Our last bad flood was in the summer of 2007 when over fifty homes were affected. Due to the steepness of our catchment, any flood is usually quick to leave, but even so, it can cause a lot of damage.

One of the attenuation ponds, currently nearing completion, is in the top corner of Townsend Meadow behind our house. Earlier in the year, and in preparation for the excavation work, a number of small trees were felled and shredded into heaps around the pond perimeter. Yippee, I thought on discovering them by the path on the long way round to the allotment. More chippings for paths and weed suppression.

I duly went to collect a few bags full, but it was harder work than I expected. For one thing there is quite a haul up the path from the pond, and then once at the top of the hill and into the wood, another haul down the field boundary to the allotment.

Meanwhile, my chippings collecting habit had not gone unnoticed.
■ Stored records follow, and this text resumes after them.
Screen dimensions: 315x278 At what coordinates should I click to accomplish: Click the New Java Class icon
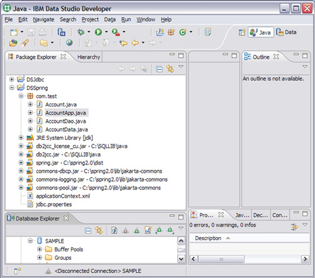click(x=183, y=32)
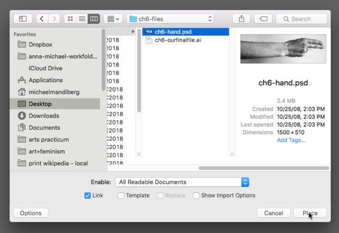Enable Show Import Options checkbox
The image size is (339, 233).
[x=196, y=196]
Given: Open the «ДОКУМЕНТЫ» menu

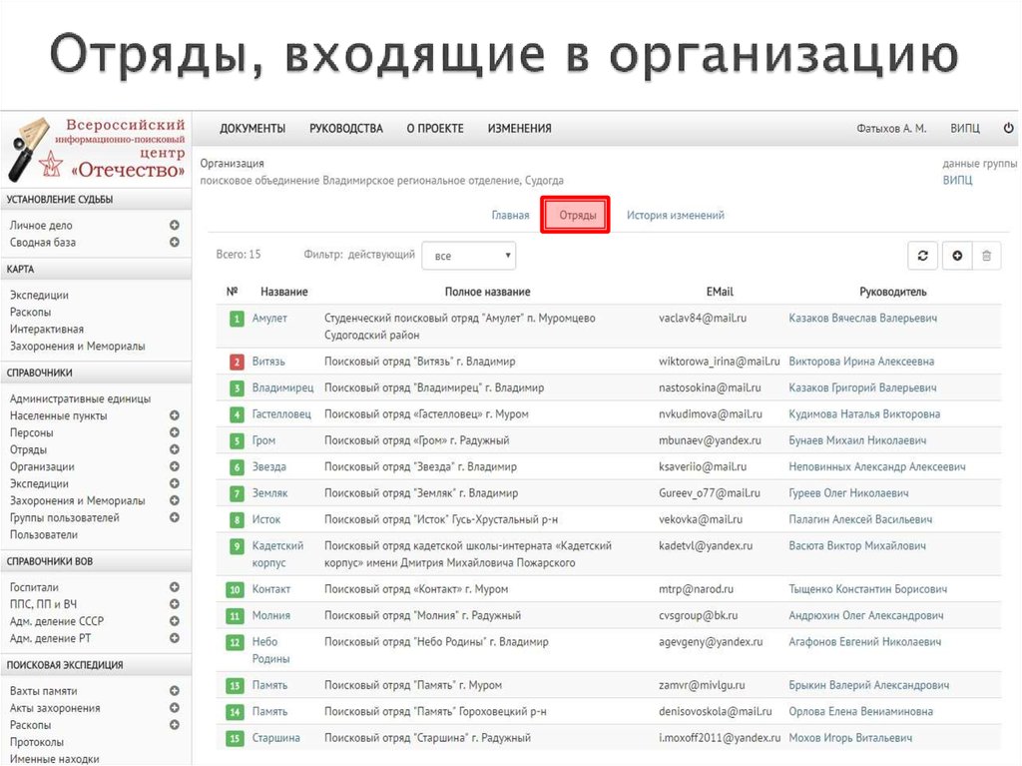Looking at the screenshot, I should pyautogui.click(x=253, y=128).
Late one afternoon in April, and after the working day was over, I was plodding up the path with a full bag when a truck pulled up on the field track that the construction crew were using. It was the digger driver in the photo. A very Welsh digger driver. At first I didn’t quite grasp what he was saying. I thought he’d come to tell me off. But that wasn’t it.
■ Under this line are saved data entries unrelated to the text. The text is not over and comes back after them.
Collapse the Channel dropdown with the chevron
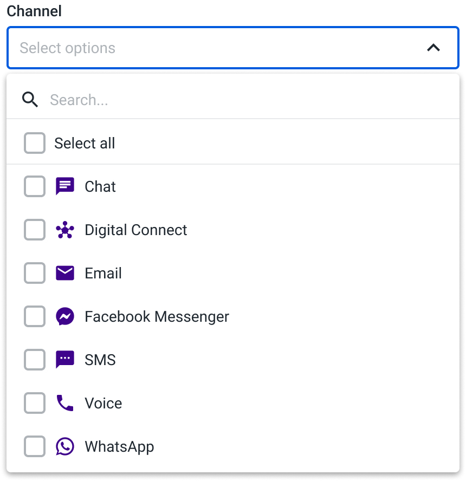Screen dimensions: 466x481 point(433,48)
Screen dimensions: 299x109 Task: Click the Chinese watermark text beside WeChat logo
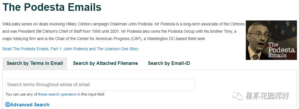click(267, 96)

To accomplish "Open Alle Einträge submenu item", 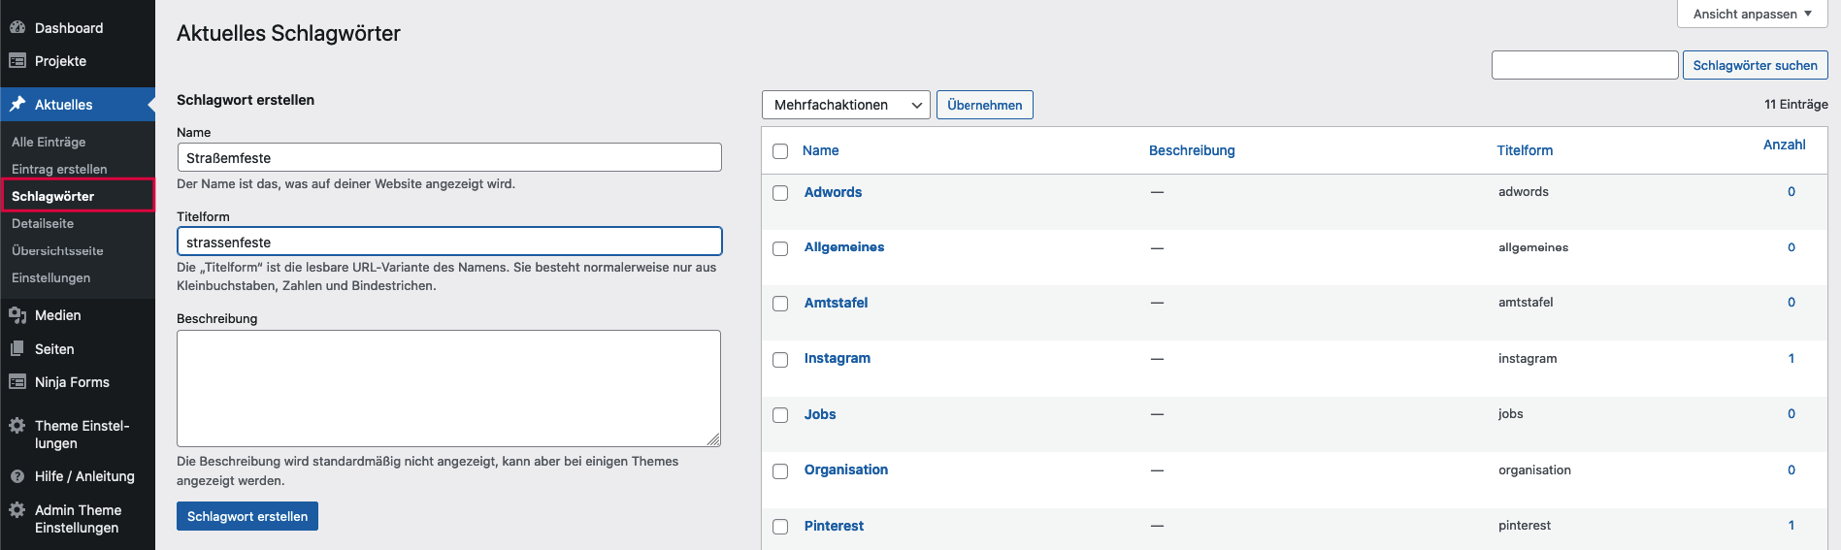I will click(x=49, y=142).
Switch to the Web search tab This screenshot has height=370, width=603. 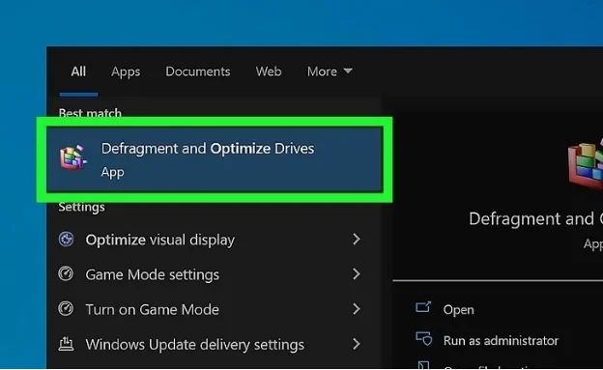269,71
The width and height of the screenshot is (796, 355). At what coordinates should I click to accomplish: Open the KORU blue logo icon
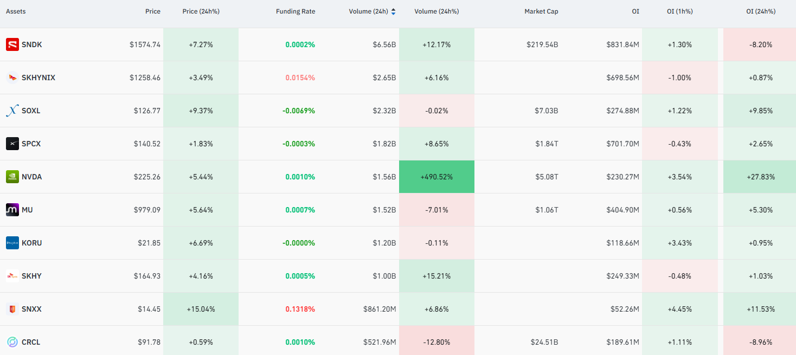click(x=12, y=243)
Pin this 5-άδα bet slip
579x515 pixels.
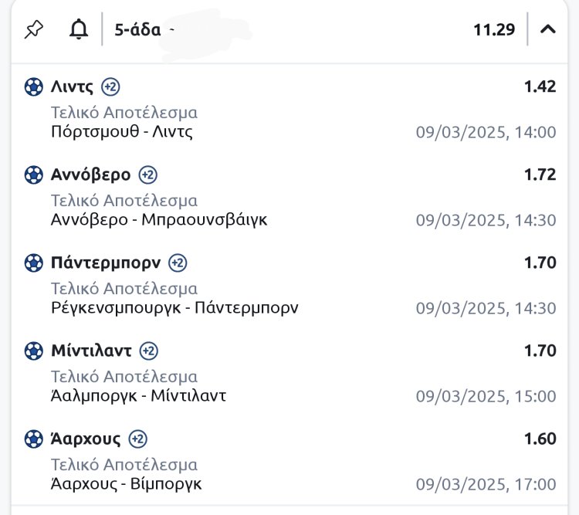(x=34, y=30)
When I explained what I was doing and where I was going with the chippings, he said it would be no problem for him to move the chippings piles to the top of the hill. In fact I think he would have delivered them to the allotment if there had been suitable access. He drove off down the track, and I carried on with my bag, and rather forgot about the digger man.

Sometime later (I was pottering around in my polytunnel) fellow allotmenteer, Dave, came to tell me that he had  been surprisingly hallooed from the neighbouring field by a very Welsh man who was going on about chippings and some woman he’d met on the path. After some thought, Dave had concluded I was the woman in question, and so we went up the field to investigate, and there at the top of the track was a huge pile of wood chips – enough for all my paths, and more to compost over the winter. There was no sign of the digger man. I expect he’d gone home for his tea, but Dave helped me fill my big blue IKEA bags and carry them back to the plot.

So lucky me! Two very kind men in one day. And a nice new path between the polytunnel raised beds, which incidentally were made by a third kind man who lives in my house.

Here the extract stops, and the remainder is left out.